Here are a few questions to ask yourself before the analysis:
What is the primary purpose of the honeypot?
What are you trying to protect?
Are you interested in any attacks, or just ones that could be successful?
Are you interested in learning how the hacker or malware was initially successful?
Are you interested in identifying the hacker or origination point of the malware?
Are you interested in what the hacker or malware did (or wanted to do) after the initial exploit gained entrance to the honeypot?
Are you interested in what tools, techniques, or mechanisms were used?
EWS honeypot administrators are more concerned about how the initial exploit happened than what the hacker or malware did after the attack. Administrators of high-interaction honeypots are more interested in what the hacker did after the initial exploit. By providing a rich content environment, you give hackers a place to upload and download files, and practice their craft.
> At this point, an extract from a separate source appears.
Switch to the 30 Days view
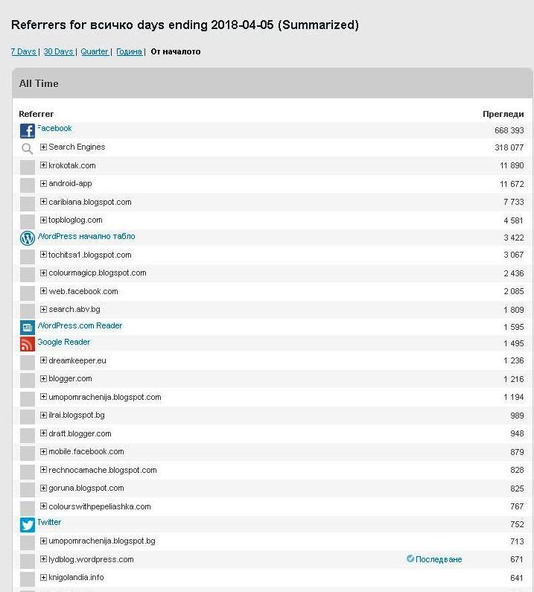 coord(58,52)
Is the honeypot trying to protect specific computer assets, or is it designed to guard the whole network? If you’re interested in protecting just specific assets, then attempts or attacks that would be successful only against other assets aren’t as relevant. For example, if you are trying to protect web servers only, your honeypot should mimic a production web server.
If you use an EWS honeypot, then you want to close the hole that allowed the hacker or malware to be successful in the first place. A quick forensic solution is to locate the destination IP address of the attack and investigate that asset. For example, if an Internet-scanning worm begins to probe the honeypot from another local machine, investigate the originating local machine. It’s the one with the weakness. How did the worm enter the system: through e-mail, an open port, a file attachment, or a malicious HTML link? What defenses did the hacker or malware bypass in order to be successful? How can it (or they) be stopped? Are more computers on the network infected or exploited? In order to answer the last question, you’ll need to do an IP address distribution analysis (covered in the “Analyzing Network Traffic” section later in this chapter). With an EWS honeypot, you’ll discover the hole that allowed the malware or hacker to gain entrance in the first place, close the hole, and then wait again.
The rest of this chapter will assume that you are interested in more than just closing the hole that allowed the malware or hacker to thrive. It will assume that you want to learn exactly how the exploit happened, and even more important, what happened after that.